Document section section start

Diabetes Program Success

The Unsung Success of a Diabetes Prevention Program

More than 86 million people have prediabetes, and the numbers continue to grow. While articles appear every day touting new breakthroughs in treatment, many of these never pan out. In contrast, a new program put forth by Medicare has shown fantastic preventive results, with little fanfare.

The Diabetes Prevention Program

Announced by Sylvia Mathews Burwell, will pay for lifestyle interventions focusing on diet and physical activity to prevent Type 2 diabetes. The move is based on work from an Indianapolis YMCA, which partnered with the Indiana University School of Medicine to design the Diabetes Prevention Program. More than 3,200 patients were included in the initial program. Group one was given an intensive lifestyle intervention, group two was treated with metformin and group three served as a control. The trial ended early because the results were so compelling: the medication groups saw a 31 percent reduction in risk while the intervention group saw a 58 percent reduction. After a formal evaluation, Burwell said “this program has been shown to reduce healthcare costs and help prevent diabetes.” Medicare reportedly saved $2,650 over 15 months for each person enrolled in the prevention program.

Document section section end
Source data section start

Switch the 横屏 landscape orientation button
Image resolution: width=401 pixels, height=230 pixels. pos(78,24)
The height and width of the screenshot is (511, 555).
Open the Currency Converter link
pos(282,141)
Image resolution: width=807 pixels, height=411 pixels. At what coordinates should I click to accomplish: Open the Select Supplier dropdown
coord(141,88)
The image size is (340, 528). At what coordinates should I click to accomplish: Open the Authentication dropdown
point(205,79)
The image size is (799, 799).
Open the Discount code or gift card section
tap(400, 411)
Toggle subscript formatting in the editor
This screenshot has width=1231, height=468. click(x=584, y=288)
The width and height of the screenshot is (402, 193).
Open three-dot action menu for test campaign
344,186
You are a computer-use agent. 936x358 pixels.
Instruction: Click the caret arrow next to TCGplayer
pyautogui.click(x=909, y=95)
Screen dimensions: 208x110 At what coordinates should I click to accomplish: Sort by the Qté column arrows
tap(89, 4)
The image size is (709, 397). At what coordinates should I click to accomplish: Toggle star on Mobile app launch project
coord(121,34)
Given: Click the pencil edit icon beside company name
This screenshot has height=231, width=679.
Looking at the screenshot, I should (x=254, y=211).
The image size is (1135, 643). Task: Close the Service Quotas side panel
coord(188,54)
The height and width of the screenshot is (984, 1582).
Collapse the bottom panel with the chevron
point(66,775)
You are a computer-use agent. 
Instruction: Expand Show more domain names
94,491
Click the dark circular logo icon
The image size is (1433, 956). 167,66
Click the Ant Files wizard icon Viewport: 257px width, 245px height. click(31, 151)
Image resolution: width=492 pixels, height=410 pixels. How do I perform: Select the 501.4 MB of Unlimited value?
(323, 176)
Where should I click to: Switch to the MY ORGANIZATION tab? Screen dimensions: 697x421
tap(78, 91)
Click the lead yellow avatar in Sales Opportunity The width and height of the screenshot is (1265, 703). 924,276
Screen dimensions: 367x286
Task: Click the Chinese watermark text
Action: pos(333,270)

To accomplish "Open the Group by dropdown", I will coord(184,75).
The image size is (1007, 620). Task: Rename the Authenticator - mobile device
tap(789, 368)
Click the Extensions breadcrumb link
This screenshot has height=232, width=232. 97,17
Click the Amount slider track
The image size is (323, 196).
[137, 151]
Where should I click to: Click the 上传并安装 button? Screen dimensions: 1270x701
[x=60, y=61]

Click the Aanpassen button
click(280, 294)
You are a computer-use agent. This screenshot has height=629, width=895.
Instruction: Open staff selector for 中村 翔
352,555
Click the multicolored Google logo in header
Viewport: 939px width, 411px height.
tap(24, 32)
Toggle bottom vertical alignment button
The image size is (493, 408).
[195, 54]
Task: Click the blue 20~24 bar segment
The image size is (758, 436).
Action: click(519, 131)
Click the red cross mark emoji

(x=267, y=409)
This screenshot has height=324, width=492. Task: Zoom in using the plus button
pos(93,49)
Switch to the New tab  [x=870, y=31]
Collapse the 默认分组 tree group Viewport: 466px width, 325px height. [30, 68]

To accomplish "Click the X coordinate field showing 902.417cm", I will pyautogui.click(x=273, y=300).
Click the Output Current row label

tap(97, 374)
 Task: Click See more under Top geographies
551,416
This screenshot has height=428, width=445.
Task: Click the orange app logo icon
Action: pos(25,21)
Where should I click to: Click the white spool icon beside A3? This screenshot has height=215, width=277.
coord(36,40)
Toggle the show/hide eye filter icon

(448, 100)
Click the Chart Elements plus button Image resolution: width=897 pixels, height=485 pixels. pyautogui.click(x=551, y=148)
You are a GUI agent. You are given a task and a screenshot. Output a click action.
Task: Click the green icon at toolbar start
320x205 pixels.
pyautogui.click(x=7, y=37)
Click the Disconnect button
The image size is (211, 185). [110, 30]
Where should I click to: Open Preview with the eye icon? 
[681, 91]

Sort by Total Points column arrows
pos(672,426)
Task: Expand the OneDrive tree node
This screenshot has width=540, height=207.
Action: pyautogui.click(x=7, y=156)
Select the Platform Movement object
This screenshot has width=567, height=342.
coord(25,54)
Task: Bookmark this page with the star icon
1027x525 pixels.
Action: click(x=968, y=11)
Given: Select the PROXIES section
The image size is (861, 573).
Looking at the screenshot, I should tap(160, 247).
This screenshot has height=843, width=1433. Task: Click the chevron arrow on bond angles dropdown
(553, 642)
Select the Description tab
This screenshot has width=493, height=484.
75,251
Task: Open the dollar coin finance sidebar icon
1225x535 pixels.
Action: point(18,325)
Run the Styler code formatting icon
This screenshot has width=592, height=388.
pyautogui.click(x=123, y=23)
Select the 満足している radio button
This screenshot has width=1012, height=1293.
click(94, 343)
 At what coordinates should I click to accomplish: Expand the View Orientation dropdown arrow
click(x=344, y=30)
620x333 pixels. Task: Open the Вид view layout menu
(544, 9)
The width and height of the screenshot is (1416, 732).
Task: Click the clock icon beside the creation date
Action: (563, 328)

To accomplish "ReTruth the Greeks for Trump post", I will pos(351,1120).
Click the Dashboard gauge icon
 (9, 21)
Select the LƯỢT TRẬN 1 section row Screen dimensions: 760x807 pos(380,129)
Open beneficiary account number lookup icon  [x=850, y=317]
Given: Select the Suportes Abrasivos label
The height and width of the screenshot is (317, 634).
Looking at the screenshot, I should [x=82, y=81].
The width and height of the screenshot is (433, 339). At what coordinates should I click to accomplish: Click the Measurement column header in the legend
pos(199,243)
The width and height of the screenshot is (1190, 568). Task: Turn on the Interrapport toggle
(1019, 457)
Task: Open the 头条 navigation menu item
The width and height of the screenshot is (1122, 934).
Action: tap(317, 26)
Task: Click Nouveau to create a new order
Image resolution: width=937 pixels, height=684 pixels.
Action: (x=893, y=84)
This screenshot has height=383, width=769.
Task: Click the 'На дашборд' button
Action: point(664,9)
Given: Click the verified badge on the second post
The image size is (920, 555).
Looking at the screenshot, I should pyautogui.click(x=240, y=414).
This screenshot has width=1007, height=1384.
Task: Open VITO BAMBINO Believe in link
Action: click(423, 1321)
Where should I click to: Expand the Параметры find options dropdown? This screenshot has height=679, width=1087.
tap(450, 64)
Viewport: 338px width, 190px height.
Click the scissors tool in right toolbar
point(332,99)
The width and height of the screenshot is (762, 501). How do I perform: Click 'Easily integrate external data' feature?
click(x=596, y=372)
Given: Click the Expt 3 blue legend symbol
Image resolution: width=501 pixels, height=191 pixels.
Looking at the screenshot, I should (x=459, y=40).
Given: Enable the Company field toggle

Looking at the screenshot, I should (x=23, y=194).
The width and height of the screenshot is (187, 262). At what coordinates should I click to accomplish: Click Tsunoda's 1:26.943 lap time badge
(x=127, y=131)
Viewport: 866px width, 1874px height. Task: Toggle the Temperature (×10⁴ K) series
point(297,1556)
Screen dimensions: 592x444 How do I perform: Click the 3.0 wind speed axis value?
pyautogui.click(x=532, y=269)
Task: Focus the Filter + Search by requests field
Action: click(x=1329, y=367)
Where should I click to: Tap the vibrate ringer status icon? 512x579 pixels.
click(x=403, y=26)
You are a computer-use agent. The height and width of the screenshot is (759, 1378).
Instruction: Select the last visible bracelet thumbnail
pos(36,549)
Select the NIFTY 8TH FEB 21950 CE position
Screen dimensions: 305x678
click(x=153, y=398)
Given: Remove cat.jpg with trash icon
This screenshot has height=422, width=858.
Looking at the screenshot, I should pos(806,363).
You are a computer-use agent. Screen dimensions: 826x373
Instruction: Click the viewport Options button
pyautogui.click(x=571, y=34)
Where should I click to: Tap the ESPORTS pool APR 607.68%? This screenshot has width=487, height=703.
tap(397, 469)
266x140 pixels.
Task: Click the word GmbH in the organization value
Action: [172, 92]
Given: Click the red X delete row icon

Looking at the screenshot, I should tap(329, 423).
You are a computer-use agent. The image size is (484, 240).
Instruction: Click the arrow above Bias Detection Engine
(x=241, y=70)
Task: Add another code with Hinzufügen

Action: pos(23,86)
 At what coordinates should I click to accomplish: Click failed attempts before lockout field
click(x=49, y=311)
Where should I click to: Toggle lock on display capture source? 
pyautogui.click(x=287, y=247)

Source data section end

Extend the article about Medicare's diabetes prevention program, beginning right after its final sentence. These records have no connection to the article about the diabetes prevention program.

### Task answer
Articles appear every day on “major breakthroughs,” which later never pan out, while this one full of successes, rarely made the news.  This is the curse of health services research, which seeks to improve population health through improvements in access or delivery of care.   When most people think of diabetes research, they’re thinking of a cure or a new medication.  Those grand slams are exciting but, they rarely happen.  Nevertheless, people want to see them.  Donors want to support them.  Organizations hire people to go after them.

Health Services research is more about hitting singles, day after day.  There’s no billion dollar payoff, no fame, no Nobel Prize.  But it gets the job done, and it’s often more likely to change the health of most Americans.